━━━ Textauszug
Auf der M27 Höhe Portsmouth und Southampton, unserem ersten Stück richtiger Autobahn, meldet Rüdiger Seitenwind, wir werden aufgefordert, auf den nächsten Meilen keine harte Schulter zu zeigen, ansonsten tut sich aber abgesehen von kleineren Staus nichts, obwohl wir schon darüber nachdenken, dass Umrundung von Städten am Meer an Freitagnachmittagen keine so gute Idee sein könnte. Gelegentlich stelle ich beim Runtergucken aus dem Fenster fest, dass da im PKW neben mir schon wieder einer während der Fahrt am Handy daddelt, bis ich schnalle, dass es ja der Beifahrer ist.
Die Ausfahrt „New Forest“ ist erreicht. Davon wird geschwärmt, von diesem sehr waldreichen Naturgebiet. Wir wollen einen SP an einem Landhaus in Burley anfahren. Zunächst passieren wir das schmucke quirlige Städtchen Lyndhurst. Weiter geht es durch schöne Heidefelder nach Burley. Den ersten freilaufenden Pferden begegnen wird. Viele soll es davon geben, auch Kühe, Ponys und Schweine leben hier frei.
Am Ortsanfang biegen wir scharf rechts in ein schmales Sträßchen vorsichtig ab, tasten uns vor und gelangen auf ein riesiges Wiesenstück mit einzelnen prächtigen Bäumen. Man kann einfach auffahren auf das Gelände, so las ich, die Gebühr von 15 £ würde irgendwann bar kassiert. Also los, Platz finden, qber wo … auf diesem irre großen Landstück? Natürlich muss Blick auf das prächtige Landhaus gegeben sein, ein Baum daneben macht sich immer gut, SAT-Empfang darf zwar nicht gestört werden, wobei die EM heute pausiert, aber morgen wollen wir auch noch hier bleiben. Irgendwie schließen wir die Findungsphase ab und stehen. In der Ferne quasi steht ein englischer Kastenwagen, deren Besatzung gerade entnervt bemüht ist, ein riesiges Vorzelt aufzubauen.
━━━━━━
━━━ Einträge
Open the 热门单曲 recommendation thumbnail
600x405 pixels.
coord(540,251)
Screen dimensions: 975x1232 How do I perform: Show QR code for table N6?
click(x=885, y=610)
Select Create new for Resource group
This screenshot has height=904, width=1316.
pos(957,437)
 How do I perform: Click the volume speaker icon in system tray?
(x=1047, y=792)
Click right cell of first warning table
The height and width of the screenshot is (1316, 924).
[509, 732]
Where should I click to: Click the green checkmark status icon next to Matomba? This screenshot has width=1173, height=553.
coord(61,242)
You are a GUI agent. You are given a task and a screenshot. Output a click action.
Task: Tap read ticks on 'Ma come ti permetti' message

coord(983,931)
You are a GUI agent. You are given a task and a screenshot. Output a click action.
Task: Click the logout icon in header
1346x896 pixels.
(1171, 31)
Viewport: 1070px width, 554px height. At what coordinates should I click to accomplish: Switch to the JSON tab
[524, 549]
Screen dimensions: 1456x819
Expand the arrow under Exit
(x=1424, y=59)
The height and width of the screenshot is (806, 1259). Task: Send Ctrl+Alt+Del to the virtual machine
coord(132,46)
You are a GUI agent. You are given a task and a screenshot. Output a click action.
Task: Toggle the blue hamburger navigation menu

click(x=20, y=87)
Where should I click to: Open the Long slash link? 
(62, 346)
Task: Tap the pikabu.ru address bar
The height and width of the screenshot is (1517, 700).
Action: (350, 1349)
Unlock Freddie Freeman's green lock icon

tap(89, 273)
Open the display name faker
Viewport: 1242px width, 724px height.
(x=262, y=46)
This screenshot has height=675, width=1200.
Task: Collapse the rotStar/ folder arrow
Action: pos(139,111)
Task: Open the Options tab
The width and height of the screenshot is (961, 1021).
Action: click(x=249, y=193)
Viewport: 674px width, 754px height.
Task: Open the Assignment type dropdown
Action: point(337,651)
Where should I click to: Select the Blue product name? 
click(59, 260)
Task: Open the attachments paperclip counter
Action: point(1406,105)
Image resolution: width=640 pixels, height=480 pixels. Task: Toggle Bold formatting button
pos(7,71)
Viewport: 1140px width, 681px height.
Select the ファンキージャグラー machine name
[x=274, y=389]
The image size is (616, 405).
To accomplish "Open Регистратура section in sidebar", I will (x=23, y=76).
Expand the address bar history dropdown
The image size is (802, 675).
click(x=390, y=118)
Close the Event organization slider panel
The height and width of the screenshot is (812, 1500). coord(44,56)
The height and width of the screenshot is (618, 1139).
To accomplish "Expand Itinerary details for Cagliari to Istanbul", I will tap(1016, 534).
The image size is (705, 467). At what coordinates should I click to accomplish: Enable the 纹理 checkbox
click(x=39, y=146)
━━━━━━
Aufgabe -
Gib aus dem Reisebericht über die Fahrt in den New Forest die Stelle von „Am Ortsanfang biegen“ bis einschließlich „riesiges Vorzelt aufzubauen.“ wortgetreu wieder.

Ergebnis -
Am Ortsanfang biegen wir scharf rechts in ein schmales Sträßchen vorsichtig ab, tasten uns vor und gelangen auf ein riesiges Wiesenstück mit einzelnen prächtigen Bäumen. Man kann einfach auffahren auf das Gelände, so las ich, die Gebühr von 15 £ würde irgendwann bar kassiert. Also los, Platz finden, qber wo … auf diesem irre großen Landstück? Natürlich muss Blick auf das prächtige Landhaus gegeben sein, ein Baum daneben macht sich immer gut, SAT-Empfang darf zwar nicht gestört werden, wobei die EM heute pausiert, aber morgen wollen wir auch noch hier bleiben. Irgendwie schließen wir die Findungsphase ab und stehen. In der Ferne quasi steht ein englischer Kastenwagen, deren Besatzung gerade entnervt bemüht ist, ein riesiges Vorzelt aufzubauen.